Objective »
Rewrite the lines below as a numbered list, dropping any blank lines.

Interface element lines

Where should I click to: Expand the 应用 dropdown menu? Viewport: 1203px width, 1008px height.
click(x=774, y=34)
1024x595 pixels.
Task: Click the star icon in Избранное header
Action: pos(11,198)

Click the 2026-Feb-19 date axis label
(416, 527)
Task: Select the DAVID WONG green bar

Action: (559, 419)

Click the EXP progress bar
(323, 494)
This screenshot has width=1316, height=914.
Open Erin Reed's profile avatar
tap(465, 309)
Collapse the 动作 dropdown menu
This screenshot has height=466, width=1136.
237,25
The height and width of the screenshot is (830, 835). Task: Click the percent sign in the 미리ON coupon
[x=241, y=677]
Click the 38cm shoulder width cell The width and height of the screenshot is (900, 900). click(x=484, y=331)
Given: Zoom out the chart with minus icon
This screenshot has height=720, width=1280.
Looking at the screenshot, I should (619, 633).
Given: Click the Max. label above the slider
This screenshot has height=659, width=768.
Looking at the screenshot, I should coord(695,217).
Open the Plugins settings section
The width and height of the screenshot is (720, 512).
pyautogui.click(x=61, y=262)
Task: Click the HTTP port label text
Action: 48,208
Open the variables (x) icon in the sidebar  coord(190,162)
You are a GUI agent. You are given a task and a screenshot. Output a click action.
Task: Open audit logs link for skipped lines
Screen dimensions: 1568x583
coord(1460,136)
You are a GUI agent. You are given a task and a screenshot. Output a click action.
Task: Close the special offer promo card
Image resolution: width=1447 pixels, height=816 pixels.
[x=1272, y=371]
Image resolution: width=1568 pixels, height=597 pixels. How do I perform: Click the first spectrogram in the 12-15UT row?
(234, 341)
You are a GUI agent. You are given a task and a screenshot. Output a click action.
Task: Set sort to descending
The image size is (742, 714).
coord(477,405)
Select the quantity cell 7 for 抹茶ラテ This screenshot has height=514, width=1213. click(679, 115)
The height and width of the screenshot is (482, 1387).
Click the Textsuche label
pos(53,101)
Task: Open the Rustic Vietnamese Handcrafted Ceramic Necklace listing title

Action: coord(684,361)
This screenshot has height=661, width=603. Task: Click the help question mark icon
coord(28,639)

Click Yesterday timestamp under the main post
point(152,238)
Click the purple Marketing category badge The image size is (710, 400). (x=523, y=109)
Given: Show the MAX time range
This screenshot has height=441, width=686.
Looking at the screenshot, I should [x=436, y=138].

Solved problem »
1. Where should I click to: Expand the 应用 dropdown menu? Viewport: 1203px width, 1008px height.
2. click(x=774, y=34)
3. 1024x595 pixels.
4. Task: Click the star icon in Избранное header
5. Action: pos(11,198)
6. Click the 2026-Feb-19 date axis label
7. (416, 527)
8. Task: Select the DAVID WONG green bar
9. Action: (559, 419)
10. Click the EXP progress bar
11. (323, 494)
12. This screenshot has width=1316, height=914.
13. Open Erin Reed's profile avatar
14. tap(465, 309)
15. Collapse the 动作 dropdown menu
16. This screenshot has height=466, width=1136.
17. 237,25
18. The height and width of the screenshot is (830, 835). Task: Click the percent sign in the 미리ON coupon
19. [x=241, y=677]
20. Click the 38cm shoulder width cell The width and height of the screenshot is (900, 900). click(x=484, y=331)
21. Given: Zoom out the chart with minus icon
22. This screenshot has height=720, width=1280.
23. Looking at the screenshot, I should (619, 633).
24. Given: Click the Max. label above the slider
25. This screenshot has height=659, width=768.
26. Looking at the screenshot, I should coord(695,217).
27. Open the Plugins settings section
28. The width and height of the screenshot is (720, 512).
29. pyautogui.click(x=61, y=262)
30. Task: Click the HTTP port label text
31. Action: 48,208
32. Open the variables (x) icon in the sidebar  coord(190,162)
33. You are a GUI agent. You are given a task and a screenshot. Output a click action.
34. Task: Open audit logs link for skipped lines
35. Screen dimensions: 1568x583
36. coord(1460,136)
37. You are a GUI agent. You are given a task and a screenshot. Output a click action.
38. Task: Close the special offer promo card
39. Image resolution: width=1447 pixels, height=816 pixels.
40. [x=1272, y=371]
41. Image resolution: width=1568 pixels, height=597 pixels. How do I perform: Click the first spectrogram in the 12-15UT row?
42. (234, 341)
43. You are a GUI agent. You are given a task and a screenshot. Output a click action.
44. Task: Set sort to descending
45. The image size is (742, 714).
46. coord(477,405)
47. Select the quantity cell 7 for 抹茶ラテ This screenshot has height=514, width=1213. click(679, 115)
48. The height and width of the screenshot is (482, 1387).
49. Click the Textsuche label
50. pos(53,101)
51. Task: Open the Rustic Vietnamese Handcrafted Ceramic Necklace listing title
52. Action: coord(684,361)
53. This screenshot has height=661, width=603. Task: Click the help question mark icon
54. coord(28,639)
55. Click Yesterday timestamp under the main post
56. point(152,238)
57. Click the purple Marketing category badge The image size is (710, 400). (x=523, y=109)
58. Given: Show the MAX time range
59. This screenshot has height=441, width=686.
60. Looking at the screenshot, I should [x=436, y=138].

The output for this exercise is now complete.